I’m currently tackling the issue of adding cached metadata to a lot of already-written layers in our application, using the “new” metadataVersion key.
These layers predate the introduction of this feature, and most of them either completely ignored the issue (caching data like subspace’s prefix and praying that they NEVER change at runtime) or did not implement any cache and have a lot of latency that could be reduced.
My goals are:
- Have a global “API” that looks the same across all layers (in my case in C#/.NET but could apply to any other language) that deals with the caching of state shared between multiple transactions.

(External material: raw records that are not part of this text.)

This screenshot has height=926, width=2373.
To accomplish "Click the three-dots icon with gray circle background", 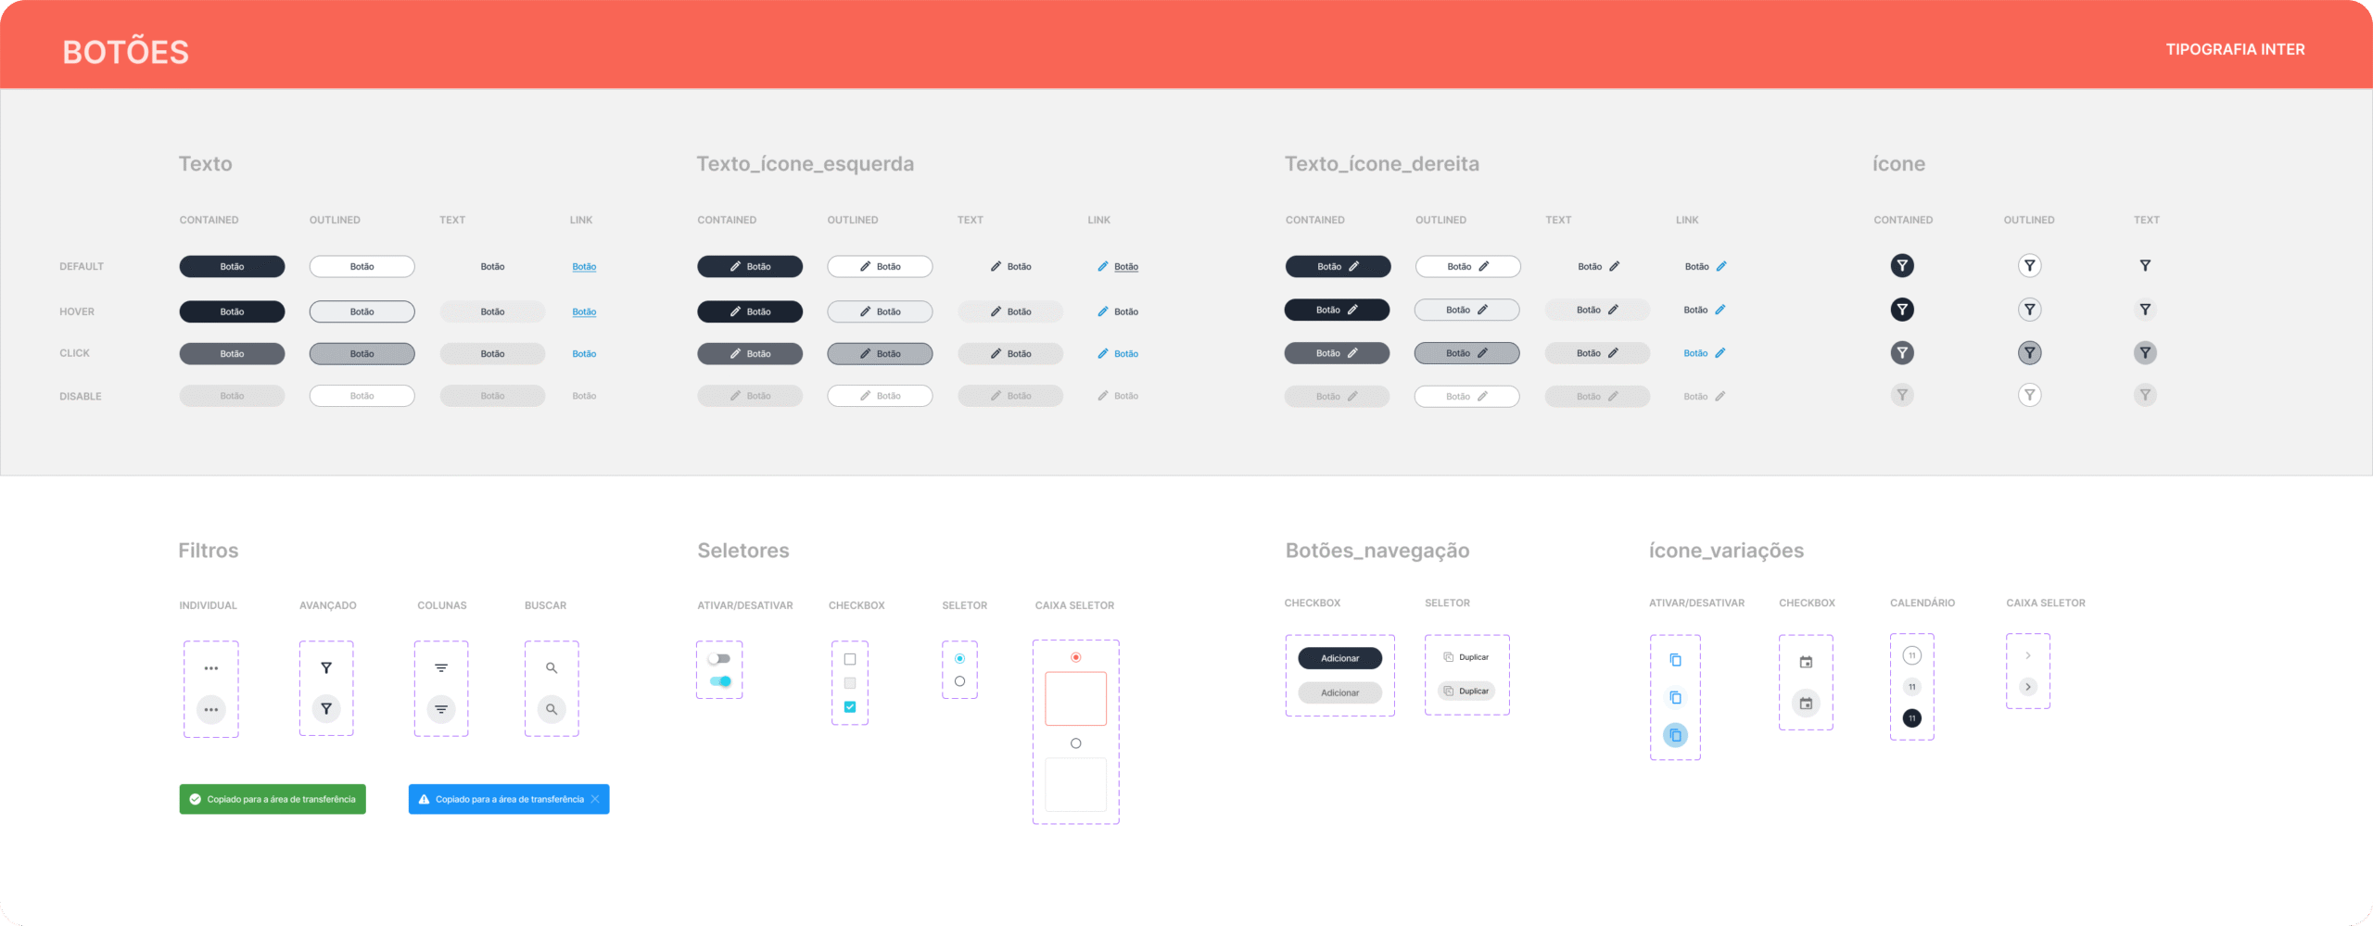I will pos(211,710).
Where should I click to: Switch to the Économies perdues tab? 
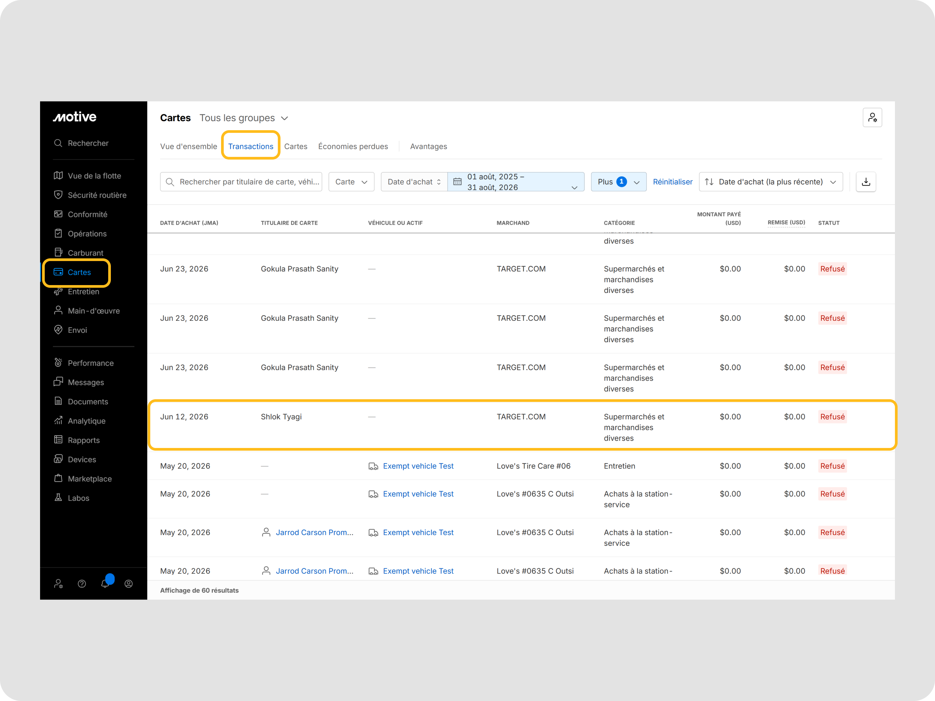click(353, 146)
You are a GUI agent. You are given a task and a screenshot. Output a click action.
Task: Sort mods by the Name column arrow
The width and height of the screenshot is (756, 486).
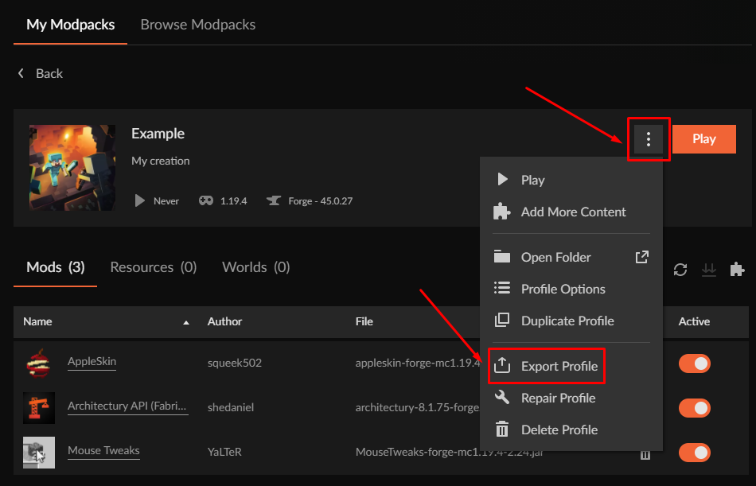click(186, 322)
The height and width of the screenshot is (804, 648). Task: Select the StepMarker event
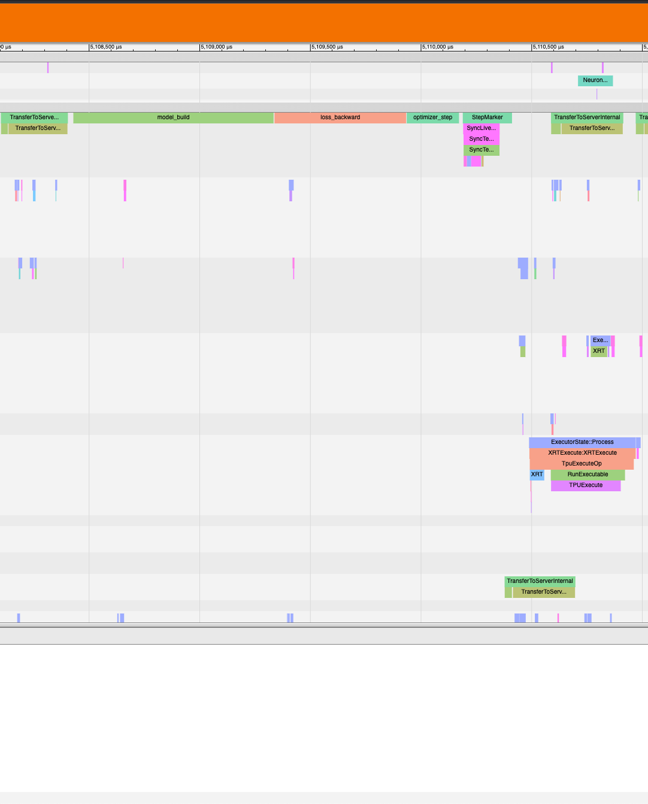click(486, 117)
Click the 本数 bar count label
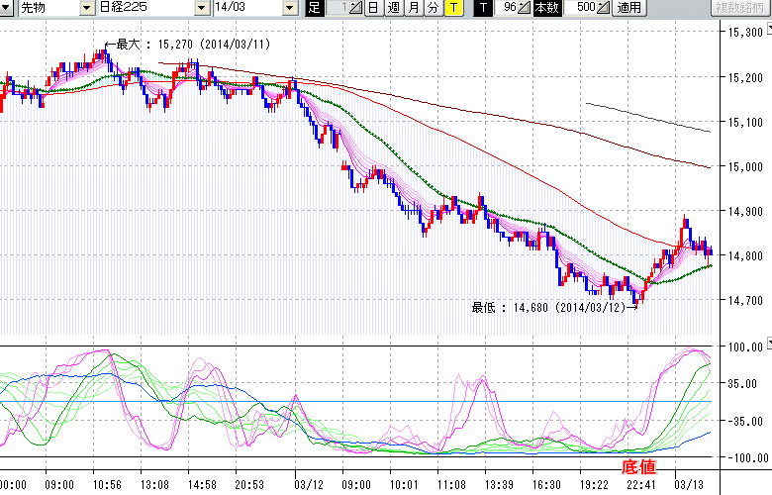The width and height of the screenshot is (772, 495). coord(545,8)
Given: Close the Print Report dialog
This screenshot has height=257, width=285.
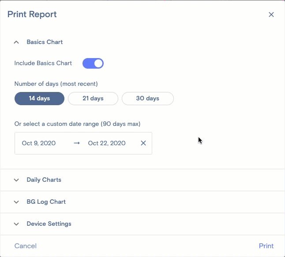Looking at the screenshot, I should click(271, 15).
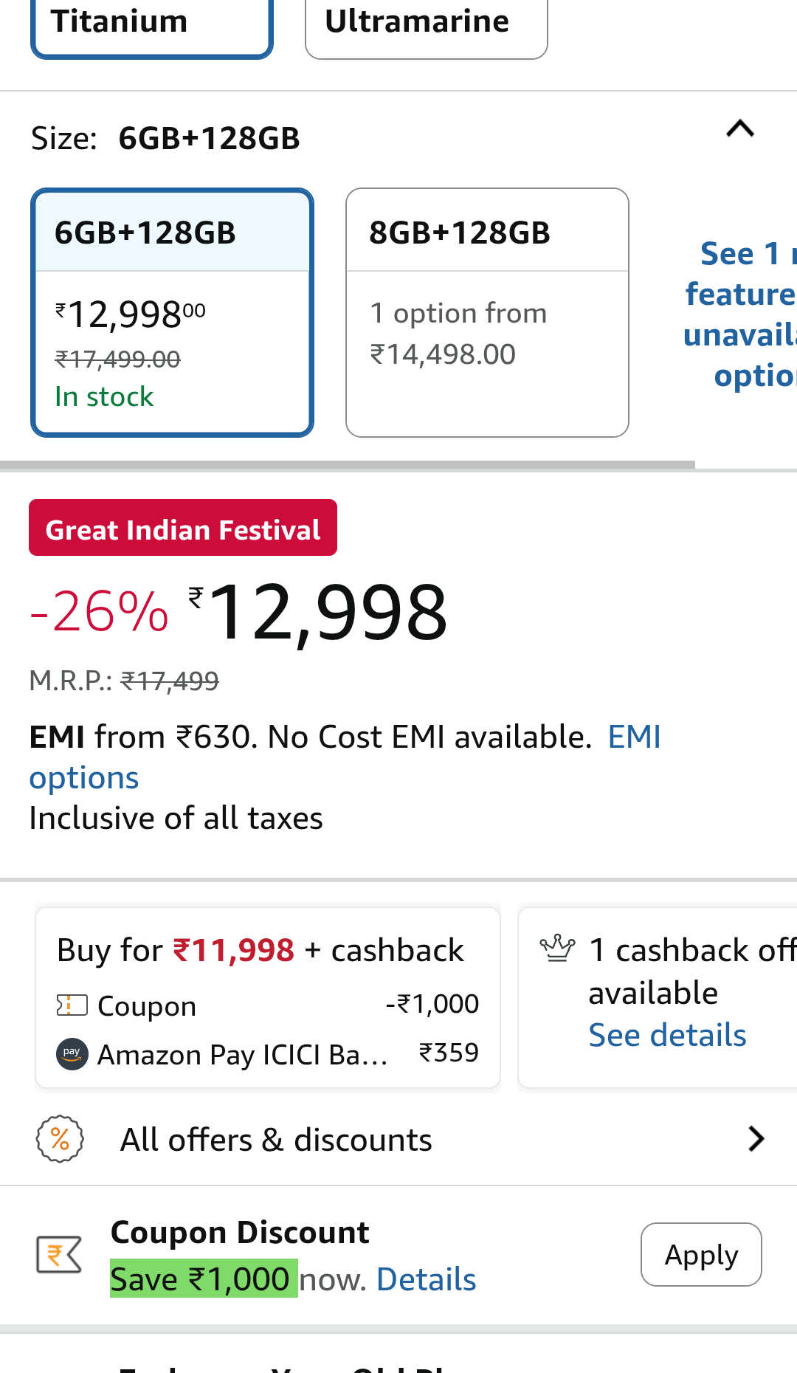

- Make sure that multiple layers can participate in the SAME transaction, so if they all have their own cached state, they can still be sure that they are all on the same page.
- Be sure that the global cache implementation is bullet proof so that all the rest of the code can rely on it without doing its own checks.
- Include the Directory Layer in this too, because it also has a cached state (prefix of all the subspaces, and we use them a lot)
The end result being that we could reduce the latency of transactions as much as possible.
My initial naive approach is to have some way for each layer to register a lambda “init” function that is called to create a new “state”, that would include any data read from the database, that change infrequently, and return an object that encapsulate all of this. Then all other transaction would obtain a reference to this state and use it.
By experience, I know that dealing with caches and transaction can be complex, because the cache must only be updated if the transaction commits successfully !
So for example here, from a cold start with an empty cache, and initial metadataVersion (“MV”) equal to 123.
T1 reads the metadataVersion (123), check the cache which is empty. It then invoke the “init” lambda of the layer which will read all the metadata from the database, create a new “state”. The transaction can use this state, but it cannot be published in the cache yet (only after a commit).
Once T1 commits, the cache is updated with the state at MV=123.
T2 starts later, read the MV which is still 123, find a state in the cache with the same MV, and can use the state (created by another transaction).
First questions:
- What if the transaction is read-only, but the “init” code for the layer needs to write some things (to populate missing things) ? Does this mean that the “init” code can only read metadata, and all pre-initialization should be performed elsewhere?
- What happens if multiple transactions (T1a, T1b) both starts roughly at the same time, and the cache is still empty? How do I know which state to insert in the cache? If they were both constructed at the same metadataversion, they should be identical? or maybe should I use the more recent read or commit version?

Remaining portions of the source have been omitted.